A decent year for the state of New Hampshire atones for empty cupboards in Maine and Vermont. Hard-throwing lefthander Jeff Locke will be the highest-drafted player in the region, thanks to his big-time potential. Led by infielder Garrett Olson, Division II Franklin Pierce (N.H.) College has as many draft prospects (five) as the rest of the Upper New England colleges combined.

National Top 200 Prospects

1. Jeff Locke, Kennett HS, Center Conway, N.H.
2. Garrett Olson, ss/3b, Franklin Pierce (N.H.) College

Other Players Of Note

3. Daniel Fournier, rhp, Franklin Pierce (N.H.) College
4. Shane Presutti, rhp, Franklin Pierce (N.H.) College
5. Josh Faiola, rhp, Dartmouth
6. Kevin Nolan, ss, Nashua (N.H.) South HS
7. Phil Negus, rhp, Phillips Exeter Academy
8. Will Bashelor, of, Dartmouth
9. Joe Hough, of, Maine
10. Kyle Brault, of, Vermont
11. Elliot Shea, of, Franklin Pierce (N.H.) College
12. Mike Chambers, 2b, Franklin Pierce (N.H.) College
13. Jared Lemieux, of, Bowdoin

1. Jeff Locke, lhp (National rank: 60)
School: Kennett HS. Class: Sr.
Hometown: Center Conway, N.H.
B-T: L-L. Ht.: 6-2. Wt.: 175. Birthdate: 11/20/87.
Scouting Report: Locke is a classic raw but projectable high school lefthander. He has been dominant against far inferior competition in New Hampshire but hasn’t really tested his mettle against better hitters. The cold weather in northern New Hampshire has kept his arm fresh, but it has also prevented scouts from seeing him often.

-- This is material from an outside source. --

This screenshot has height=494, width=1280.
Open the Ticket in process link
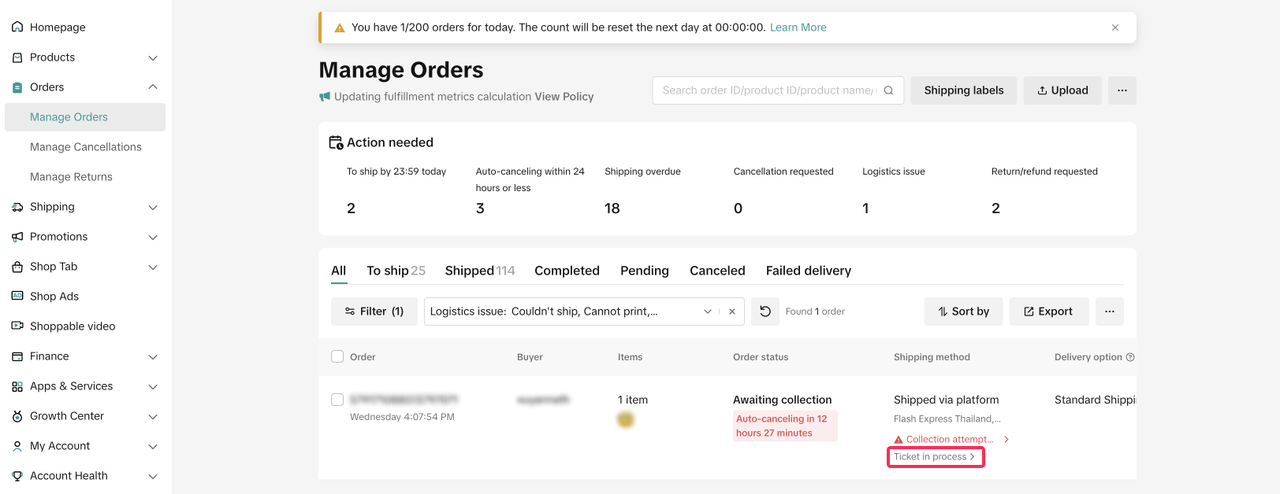click(x=934, y=457)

That makes it tough to predict where he’ll be drafted, though someone figures to take him in the second round or so, especially because he is regarded as signable. Locke’s best pitch is a plus fastball that has reached 93 mph, and he showed better feel for his curveball as the season has progressed. His changeup is raw but could become workable down the line. Locke is all about projection, anyway: His big frame and loose arm make scouts drool, even though his delivery can be a bit twitchy. He has a confident swagger and loves to pitch, which bodes well for his chances to refine his exceptional talent.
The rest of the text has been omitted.